Travail

Automobile: une entente de principe est conclue entre GM et Unifor pour 4600 salariés

Le syndicat précise que ses membres voteront les 29 et 30 août.

Publié le 

Le président et chef de direction de GM Canada, Jack Uppal (à gauche), et la présidente nationale d'Unifor, Lana Payne, se serrent la main alors qu'Unifor entame les négociations avec General Motors à Toronto, le 10 août 2026. LA PRESSE CANADIENNE/Ke... Le président et chef de direction de GM Canada, Jack Uppal (à gauche), et la présidente nationale d'Unifor, Lana Payne, se serrent la main alors qu'Unifor entame les négociations avec General Motors à Toronto, le 10 août 2026. LA PRESSE CANADIENNE (Keito Newman)

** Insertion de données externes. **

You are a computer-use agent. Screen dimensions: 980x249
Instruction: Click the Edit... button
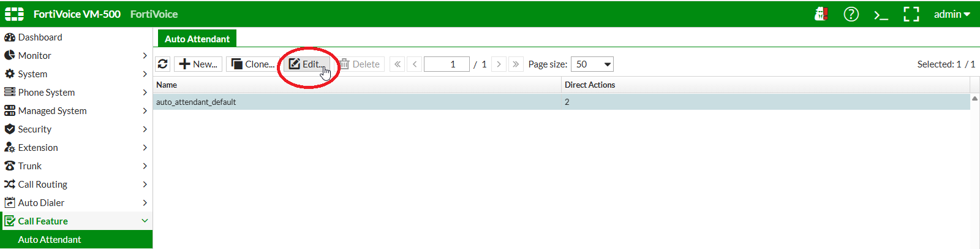click(307, 64)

Unifor et General Motors ont conclu une entente de principe représentant plus de 4600 salariés du secteur automobile.

La présidente nationale du syndicat Unifor, Lana Payne, indique que cette entente prévoit des hausses substantielles des salaires et des avantages sociaux pour les salariés des sites GM de l’Ontario, notamment l’usine d’assemblage d’Oshawa, le site CAMI d’Ingersoll, ainsi que les sites de St Catharines et de Woodstock.

Les négociations entre Unifor et GM Canada se sont entamées au début du mois, après que le syndicat eut conclu un accord avec Ford prévoyant des augmentations salariales annuelles de 3 % et le renouvellement d’un accord de non-fermeture.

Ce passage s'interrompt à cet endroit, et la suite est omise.